수행 과제:
아래 목록에서 "What do you see at coordinates (178, 497)" 문구가 들어 있는 줄에서 시작하여 "Looking at the image, I should click on (120, 153)." 문구가 들어 있는 줄에서 끝나는 부분을 한 글자도 바꾸지 말고 다시 옮겨 적으십시오. 시작 줄과 끝 줄도 모두 포함하십시오.

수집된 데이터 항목
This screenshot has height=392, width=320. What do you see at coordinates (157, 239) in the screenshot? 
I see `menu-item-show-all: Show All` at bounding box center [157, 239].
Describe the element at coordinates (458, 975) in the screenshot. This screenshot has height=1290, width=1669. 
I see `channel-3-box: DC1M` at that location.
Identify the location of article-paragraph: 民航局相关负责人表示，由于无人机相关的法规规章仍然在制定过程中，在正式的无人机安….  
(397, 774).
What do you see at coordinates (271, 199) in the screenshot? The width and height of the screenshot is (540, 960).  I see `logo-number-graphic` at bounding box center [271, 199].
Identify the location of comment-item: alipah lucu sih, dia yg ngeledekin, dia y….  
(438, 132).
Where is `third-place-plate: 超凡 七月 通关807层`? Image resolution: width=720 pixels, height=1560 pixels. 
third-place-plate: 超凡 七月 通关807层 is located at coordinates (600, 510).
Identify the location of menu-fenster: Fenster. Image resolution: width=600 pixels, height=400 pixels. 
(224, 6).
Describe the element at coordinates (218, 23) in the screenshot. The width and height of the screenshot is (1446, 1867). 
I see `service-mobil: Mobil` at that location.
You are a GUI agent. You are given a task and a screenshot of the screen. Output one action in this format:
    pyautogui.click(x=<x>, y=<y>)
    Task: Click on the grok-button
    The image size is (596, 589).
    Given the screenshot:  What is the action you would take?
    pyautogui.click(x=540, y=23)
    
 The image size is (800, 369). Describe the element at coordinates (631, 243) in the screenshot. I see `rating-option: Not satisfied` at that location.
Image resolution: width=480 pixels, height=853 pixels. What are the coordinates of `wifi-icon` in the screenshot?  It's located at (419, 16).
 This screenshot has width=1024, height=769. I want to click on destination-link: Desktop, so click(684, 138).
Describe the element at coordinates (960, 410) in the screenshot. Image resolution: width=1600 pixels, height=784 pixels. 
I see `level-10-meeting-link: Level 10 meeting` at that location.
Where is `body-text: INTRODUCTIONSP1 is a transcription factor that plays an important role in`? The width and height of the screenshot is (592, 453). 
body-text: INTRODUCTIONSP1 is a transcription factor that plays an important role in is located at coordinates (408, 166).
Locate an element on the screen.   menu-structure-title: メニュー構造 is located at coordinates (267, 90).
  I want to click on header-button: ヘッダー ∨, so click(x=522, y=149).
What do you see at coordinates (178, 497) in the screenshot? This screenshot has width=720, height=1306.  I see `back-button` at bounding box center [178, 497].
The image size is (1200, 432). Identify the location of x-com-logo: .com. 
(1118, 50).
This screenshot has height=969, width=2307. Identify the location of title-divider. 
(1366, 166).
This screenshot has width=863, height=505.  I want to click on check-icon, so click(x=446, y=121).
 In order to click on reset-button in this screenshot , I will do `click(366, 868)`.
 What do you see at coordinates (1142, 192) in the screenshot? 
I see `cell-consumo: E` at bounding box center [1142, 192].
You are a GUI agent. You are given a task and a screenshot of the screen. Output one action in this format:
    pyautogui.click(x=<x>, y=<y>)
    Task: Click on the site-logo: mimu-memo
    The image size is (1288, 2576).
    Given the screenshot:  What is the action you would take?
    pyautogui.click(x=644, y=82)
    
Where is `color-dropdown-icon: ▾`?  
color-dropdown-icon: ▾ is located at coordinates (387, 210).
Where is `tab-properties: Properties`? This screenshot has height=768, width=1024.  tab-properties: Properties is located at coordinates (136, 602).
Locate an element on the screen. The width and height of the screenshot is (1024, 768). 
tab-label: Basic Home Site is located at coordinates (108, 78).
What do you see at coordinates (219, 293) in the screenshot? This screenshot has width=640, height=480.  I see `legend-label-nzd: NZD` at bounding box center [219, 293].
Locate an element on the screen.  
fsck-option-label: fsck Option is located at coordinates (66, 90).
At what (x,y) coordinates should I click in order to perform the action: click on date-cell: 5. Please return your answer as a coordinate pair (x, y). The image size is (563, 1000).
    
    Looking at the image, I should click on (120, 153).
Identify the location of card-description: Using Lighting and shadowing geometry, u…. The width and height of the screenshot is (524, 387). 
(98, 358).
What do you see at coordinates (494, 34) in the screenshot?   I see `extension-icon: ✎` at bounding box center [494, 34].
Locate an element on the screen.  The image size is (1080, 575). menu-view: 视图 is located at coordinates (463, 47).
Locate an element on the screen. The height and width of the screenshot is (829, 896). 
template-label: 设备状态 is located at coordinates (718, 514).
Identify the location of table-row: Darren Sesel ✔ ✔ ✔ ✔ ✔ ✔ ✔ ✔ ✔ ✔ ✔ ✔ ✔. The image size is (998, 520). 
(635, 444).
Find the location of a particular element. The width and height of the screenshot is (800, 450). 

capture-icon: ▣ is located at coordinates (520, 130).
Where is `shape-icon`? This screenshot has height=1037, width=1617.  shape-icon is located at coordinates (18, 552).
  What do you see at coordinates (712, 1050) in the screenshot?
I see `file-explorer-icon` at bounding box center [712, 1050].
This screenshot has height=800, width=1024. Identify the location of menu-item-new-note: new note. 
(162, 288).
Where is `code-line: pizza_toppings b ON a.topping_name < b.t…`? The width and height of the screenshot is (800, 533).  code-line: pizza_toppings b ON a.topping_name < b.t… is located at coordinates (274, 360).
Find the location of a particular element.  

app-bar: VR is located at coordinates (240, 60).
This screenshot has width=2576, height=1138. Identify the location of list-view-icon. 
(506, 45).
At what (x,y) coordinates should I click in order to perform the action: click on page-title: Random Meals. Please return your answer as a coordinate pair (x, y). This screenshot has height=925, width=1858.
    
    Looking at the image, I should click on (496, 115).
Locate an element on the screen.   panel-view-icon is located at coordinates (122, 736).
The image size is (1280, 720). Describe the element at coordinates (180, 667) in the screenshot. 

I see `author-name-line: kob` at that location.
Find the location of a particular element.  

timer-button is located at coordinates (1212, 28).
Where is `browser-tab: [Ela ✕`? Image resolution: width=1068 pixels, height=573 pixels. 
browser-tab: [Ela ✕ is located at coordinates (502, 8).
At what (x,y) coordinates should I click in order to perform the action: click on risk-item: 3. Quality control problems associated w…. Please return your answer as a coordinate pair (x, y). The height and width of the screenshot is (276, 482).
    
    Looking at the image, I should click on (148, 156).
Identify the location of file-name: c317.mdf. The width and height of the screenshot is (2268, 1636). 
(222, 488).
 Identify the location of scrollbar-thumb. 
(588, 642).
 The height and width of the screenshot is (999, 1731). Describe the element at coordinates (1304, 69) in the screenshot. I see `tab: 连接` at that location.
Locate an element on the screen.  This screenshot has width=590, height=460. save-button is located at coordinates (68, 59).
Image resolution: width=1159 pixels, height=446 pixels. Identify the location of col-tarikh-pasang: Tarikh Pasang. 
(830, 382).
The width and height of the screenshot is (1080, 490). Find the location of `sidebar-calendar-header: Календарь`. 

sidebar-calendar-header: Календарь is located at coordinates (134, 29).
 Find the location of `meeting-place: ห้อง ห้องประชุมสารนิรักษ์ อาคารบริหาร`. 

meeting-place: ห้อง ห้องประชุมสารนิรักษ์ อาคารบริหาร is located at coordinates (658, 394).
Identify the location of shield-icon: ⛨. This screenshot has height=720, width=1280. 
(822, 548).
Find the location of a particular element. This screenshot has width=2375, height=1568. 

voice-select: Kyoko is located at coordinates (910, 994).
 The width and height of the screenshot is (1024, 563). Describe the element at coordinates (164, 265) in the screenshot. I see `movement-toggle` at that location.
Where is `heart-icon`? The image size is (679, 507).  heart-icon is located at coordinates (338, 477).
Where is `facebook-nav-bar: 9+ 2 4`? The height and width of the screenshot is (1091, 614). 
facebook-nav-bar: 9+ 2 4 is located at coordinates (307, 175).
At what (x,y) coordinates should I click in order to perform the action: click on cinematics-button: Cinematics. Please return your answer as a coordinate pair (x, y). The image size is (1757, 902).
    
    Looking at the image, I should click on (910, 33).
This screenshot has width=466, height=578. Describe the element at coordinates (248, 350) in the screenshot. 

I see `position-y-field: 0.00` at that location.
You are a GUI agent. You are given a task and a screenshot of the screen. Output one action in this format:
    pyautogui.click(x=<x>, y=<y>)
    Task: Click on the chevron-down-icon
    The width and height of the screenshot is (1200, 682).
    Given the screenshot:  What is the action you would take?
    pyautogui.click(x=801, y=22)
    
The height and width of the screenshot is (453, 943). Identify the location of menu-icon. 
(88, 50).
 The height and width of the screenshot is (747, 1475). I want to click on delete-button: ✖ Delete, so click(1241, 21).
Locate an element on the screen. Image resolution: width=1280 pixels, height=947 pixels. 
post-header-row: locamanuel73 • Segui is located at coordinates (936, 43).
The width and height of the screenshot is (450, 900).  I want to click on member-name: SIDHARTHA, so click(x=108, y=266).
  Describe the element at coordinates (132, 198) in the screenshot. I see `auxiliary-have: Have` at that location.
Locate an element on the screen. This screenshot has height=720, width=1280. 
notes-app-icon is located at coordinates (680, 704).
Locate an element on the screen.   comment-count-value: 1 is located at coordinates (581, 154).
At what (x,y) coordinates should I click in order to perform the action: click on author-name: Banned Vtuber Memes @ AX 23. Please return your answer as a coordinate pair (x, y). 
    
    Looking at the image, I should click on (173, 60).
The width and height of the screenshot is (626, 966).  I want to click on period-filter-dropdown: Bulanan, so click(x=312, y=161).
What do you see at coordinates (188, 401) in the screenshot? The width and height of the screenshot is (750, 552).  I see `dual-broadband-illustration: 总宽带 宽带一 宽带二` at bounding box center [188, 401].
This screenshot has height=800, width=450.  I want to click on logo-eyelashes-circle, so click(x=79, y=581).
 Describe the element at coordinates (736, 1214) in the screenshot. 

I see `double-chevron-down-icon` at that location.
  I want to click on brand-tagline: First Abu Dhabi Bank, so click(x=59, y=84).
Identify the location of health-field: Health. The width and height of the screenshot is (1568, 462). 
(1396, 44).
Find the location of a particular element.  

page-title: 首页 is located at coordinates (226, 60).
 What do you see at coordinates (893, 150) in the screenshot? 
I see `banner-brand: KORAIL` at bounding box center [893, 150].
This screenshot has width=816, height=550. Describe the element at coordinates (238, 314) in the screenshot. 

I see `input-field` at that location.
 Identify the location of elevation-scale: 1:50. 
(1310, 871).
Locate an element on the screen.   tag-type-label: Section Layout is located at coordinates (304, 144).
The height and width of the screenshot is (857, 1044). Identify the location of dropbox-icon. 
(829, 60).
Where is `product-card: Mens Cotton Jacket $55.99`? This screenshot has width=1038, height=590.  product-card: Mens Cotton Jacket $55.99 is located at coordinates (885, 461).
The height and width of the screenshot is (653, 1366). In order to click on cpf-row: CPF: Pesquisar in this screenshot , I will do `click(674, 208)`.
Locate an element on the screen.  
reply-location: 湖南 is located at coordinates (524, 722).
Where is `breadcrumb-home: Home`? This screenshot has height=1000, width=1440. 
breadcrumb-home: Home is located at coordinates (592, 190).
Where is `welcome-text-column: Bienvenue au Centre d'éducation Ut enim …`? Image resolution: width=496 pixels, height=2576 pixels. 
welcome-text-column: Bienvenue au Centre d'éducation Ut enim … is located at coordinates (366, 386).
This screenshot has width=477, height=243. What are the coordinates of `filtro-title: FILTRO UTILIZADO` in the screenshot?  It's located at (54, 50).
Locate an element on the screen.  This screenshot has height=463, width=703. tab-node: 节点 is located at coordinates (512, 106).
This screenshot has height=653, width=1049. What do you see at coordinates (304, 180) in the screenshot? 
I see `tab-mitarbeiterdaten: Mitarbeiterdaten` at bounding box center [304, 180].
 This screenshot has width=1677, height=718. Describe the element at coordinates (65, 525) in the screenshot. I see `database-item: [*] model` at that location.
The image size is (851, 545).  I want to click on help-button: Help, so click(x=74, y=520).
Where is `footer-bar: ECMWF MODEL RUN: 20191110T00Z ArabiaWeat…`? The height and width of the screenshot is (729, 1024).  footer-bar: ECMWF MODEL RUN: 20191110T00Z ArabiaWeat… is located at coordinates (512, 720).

완료된 과제:
What do you see at coordinates (178, 497) in the screenshot? This screenshot has width=720, height=1306.  I see `back-button` at bounding box center [178, 497].
The image size is (1200, 432). Identify the location of x-com-logo: .com. 
(1118, 50).
This screenshot has height=969, width=2307. Identify the location of title-divider. 
(1366, 166).
This screenshot has width=863, height=505.  I want to click on check-icon, so click(x=446, y=121).
 In order to click on reset-button in this screenshot , I will do `click(366, 868)`.
 What do you see at coordinates (1142, 192) in the screenshot? 
I see `cell-consumo: E` at bounding box center [1142, 192].
You are a GUI agent. You are given a task and a screenshot of the screen. Output one action in this format:
    pyautogui.click(x=<x>, y=<y>)
    Task: Click on the site-logo: mimu-memo
    The image size is (1288, 2576).
    Given the screenshot:  What is the action you would take?
    pyautogui.click(x=644, y=82)
    
Where is `color-dropdown-icon: ▾`?  
color-dropdown-icon: ▾ is located at coordinates (387, 210).
Where is `tab-properties: Properties`? This screenshot has height=768, width=1024.  tab-properties: Properties is located at coordinates (136, 602).
Locate an element on the screen. The width and height of the screenshot is (1024, 768). 
tab-label: Basic Home Site is located at coordinates (108, 78).
What do you see at coordinates (219, 293) in the screenshot? This screenshot has width=640, height=480.  I see `legend-label-nzd: NZD` at bounding box center [219, 293].
Locate an element on the screen.  
fsck-option-label: fsck Option is located at coordinates (66, 90).
At what (x,y) coordinates should I click in order to perform the action: click on date-cell: 5. Please return your answer as a coordinate pair (x, y). The image size is (563, 1000).
    
    Looking at the image, I should click on (120, 153).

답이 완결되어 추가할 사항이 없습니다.